> REQUEST:
Extend the recap on data analysis in base Python beyond its final sentence, carrying on its CSV section.

> ARTICLE:
Code Monkey home page Code Monkey logo

dsc-data-analysis-python-recap's Introduction

Data Analysis in Base Python - Recap

Introduction

In this section, you started by learning about how Python code interacts with files, and how to use the open built-in function to read data from files on disk into Python objects in memory. Then you learned about the CSV and JSON formats for serializing data, and how to use the built-in csv and json Python modules to parse and extract data from files using those formats.

Key Takeaways

Base Python

While there are many popular third-party libraries used for data analysis with Python, you can create simple, powerful analyses with just the built-in language data types and modules. When working with data in base Python:

  • Data is stored in familiar data structures such as lists and dictionaries, which are often nested
  • Analysis is performed using familiar control structures such as for loops and if statements
  • Files are opened using the open built-in function, and CSV or JSON files are parsed using the built-in csv or json modules

Loading Data from Files

As you were initially learning to work with Python, you often used Python variables that were declared in the code of a Jupyter Notebook, manipulated using that code, then never existed again after that notebook was shut down. These are variables "in memory". In many cases data scientists will want to work with larger data files that are saved after the code is finished running. This is data "on disk". Python has built-in functionality to facilitate communication between variables in memory and files on disk.

Key takeaways:

  • Variables in memory are the current active variables in your code, which go away if you shut down the kernel or shut down your computer
  • Files on disk are the things you see printed out when you type ls in the terminal, which persist when you shut down the kernel or shut down your computer
  • There is no concept like "editing" when working with files in Python. You are either reading from the first line to the last line of the file (sometimes all at once), or writing lines one after another
  • In Python, the typical way to interact with these files is to use the open built-in function
    • The first step is identifying the path to the file, which is a string and represents the relative path from the current code execution context to the location of the file on the computer. It is represented as path_to_file in the examples below
    • To open a file for reading, that looks like:
      with open(path_to_file) as f:
          # Read data from file object f
    • To open a file for writing, that looks like:
      with open(path_to_file, "w") as f:
          # Write data to the file object f
    • The with...: syntax means that the file is automatically closed after the with block ends. If you use the syntax f = open(path_to_file) instead, you also need to call f.close() when you are finished working with the file
    • You will find that some third-party libraries handle opening and closing the files for you. In this case, you only need to identify the file path and do not need to call open and .close yourself
    • The open function assumes that you are working with a file encoded as plain text, such as an unstructured .txt file, CSV file, or JSON file. If you are working with a file encoded as bytes, such as a JPEG image, you need to specify a mode of "rb" to read or "wb" to write when you call open

CSV

The CSV format stands for "comma-separated values". It is possibly the most common data serialization format used by data scientists, and we will use it very frequently in this course.

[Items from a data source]
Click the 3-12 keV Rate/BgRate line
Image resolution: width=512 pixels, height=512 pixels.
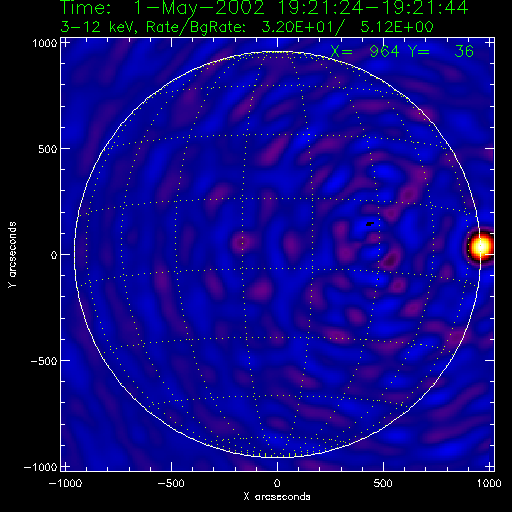coord(247,27)
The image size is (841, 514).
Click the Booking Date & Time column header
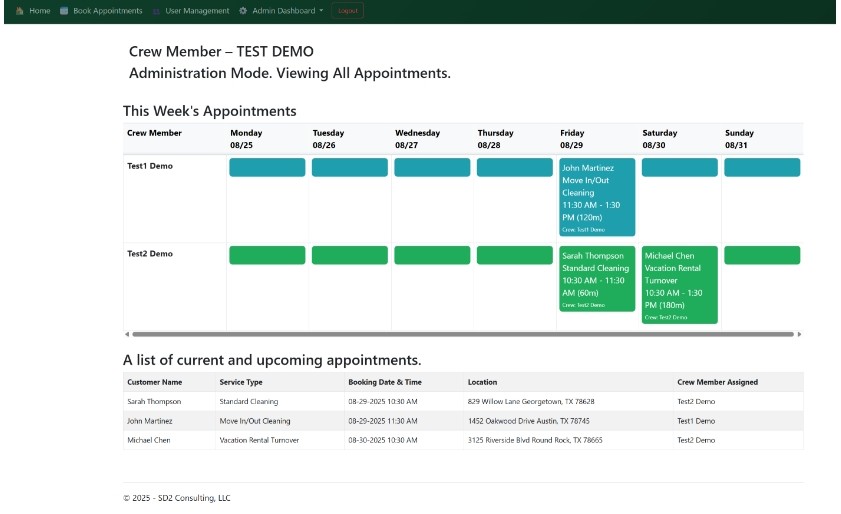(385, 382)
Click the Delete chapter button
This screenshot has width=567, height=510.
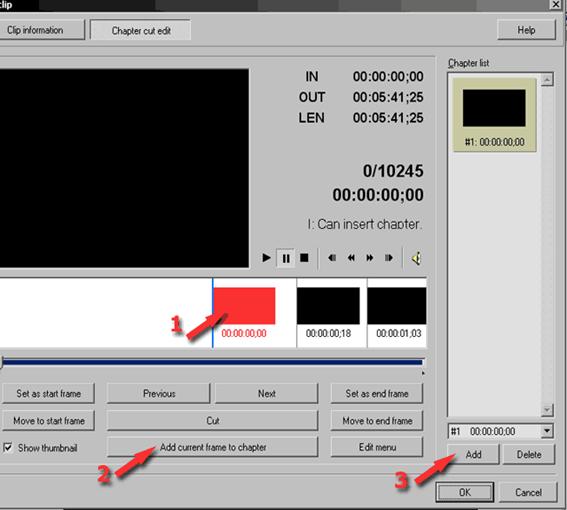(529, 455)
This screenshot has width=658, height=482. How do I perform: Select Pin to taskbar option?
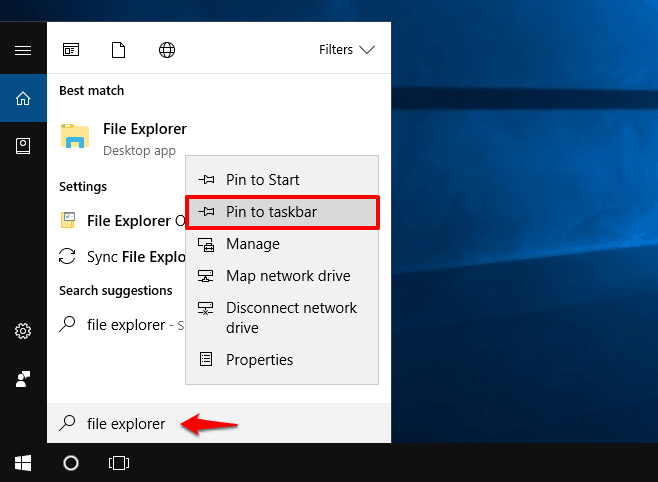tap(271, 212)
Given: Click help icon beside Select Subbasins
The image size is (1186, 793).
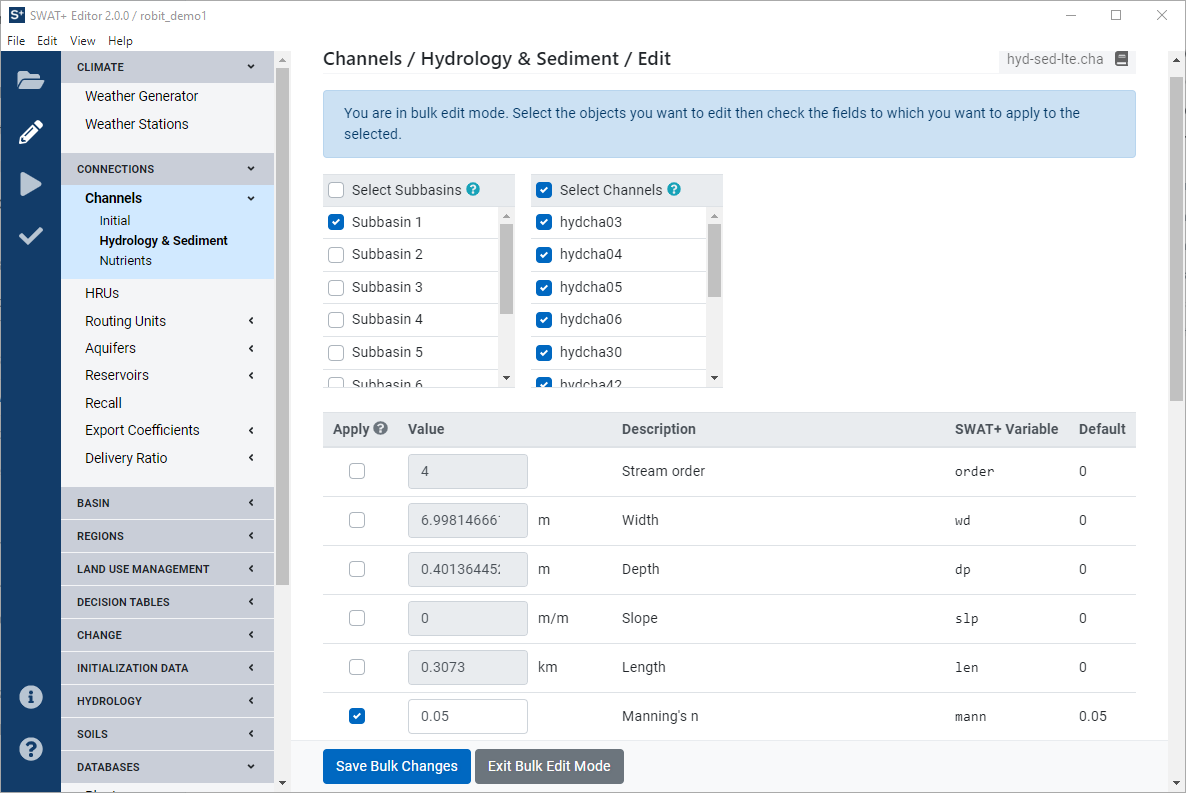Looking at the screenshot, I should 473,190.
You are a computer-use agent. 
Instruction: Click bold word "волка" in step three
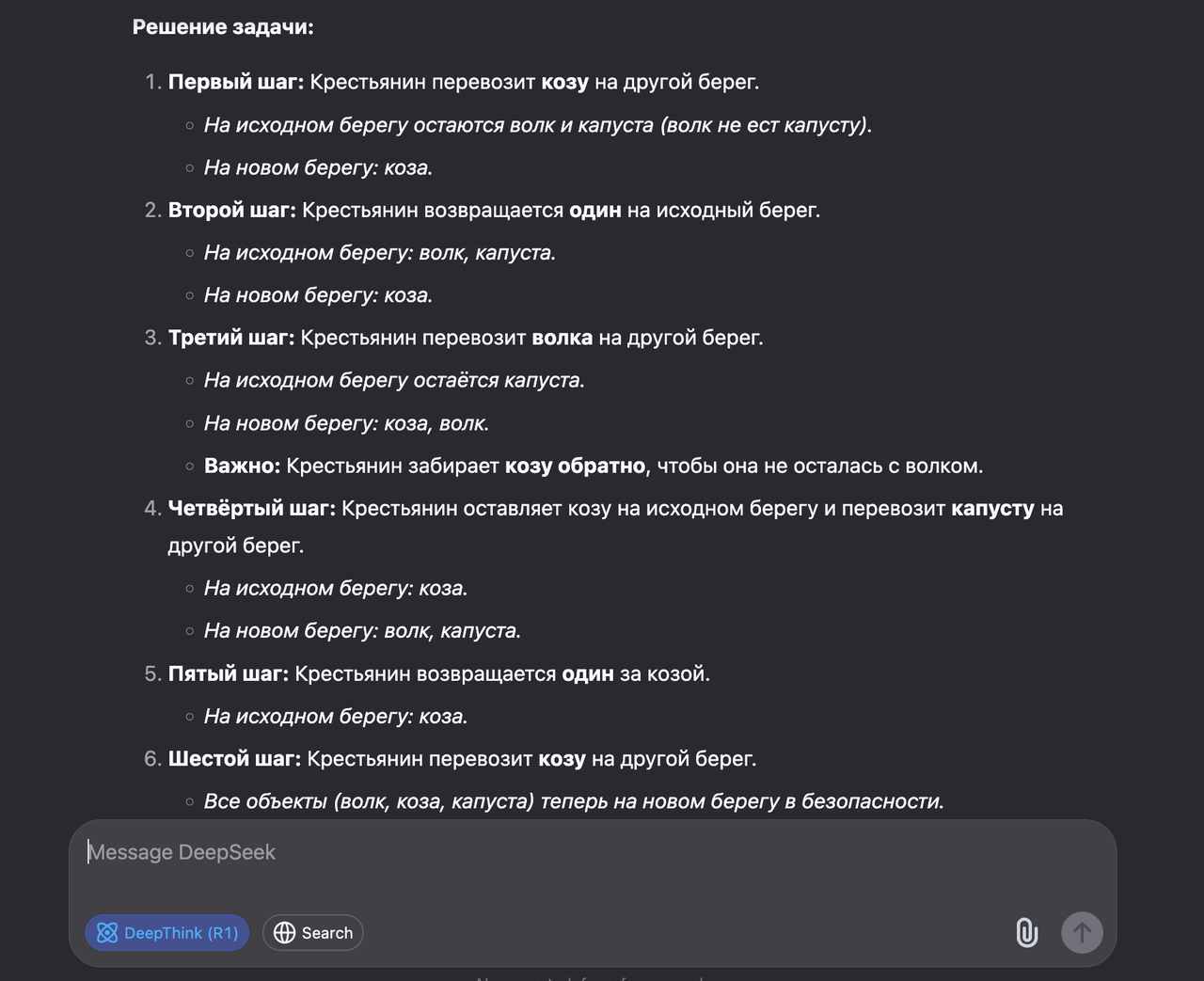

> THE RESPONSE:
Key takeaways:

  • CSV is a file format. The file names typically end with the extension .csv
  • CSV is a plain text format. This means that it is encoded as text that is readable without specialized software, and you can explore the contents using VS Code, Vim, or any other general-purpose editor
  • CSV is a delimited format. This means that there are characters in the text of the file that are intended to separate the pieces of data from one another
    • As you might assume from the name, the most common delimiter is a comma. A line of comma-delimited CSV content representing four pieces of data might look like:
      10,2,1.5,"Firstname Lastname"
      
    • It is also possible to use some other delimiter. One of the most common is a tab \t, to the extent that there is a name "TSV" (tab-separated values) for that specific kind of file. You could also use a pipe |, semicolon ;, or really any other character as long as the markup is consistent and the code knows how to interpret it. Technically all of these files would still be referred to as CSVs, even though the delimiter is not a comma
  • In Python, we can use the csv module to parse data from CSV files (documentation here)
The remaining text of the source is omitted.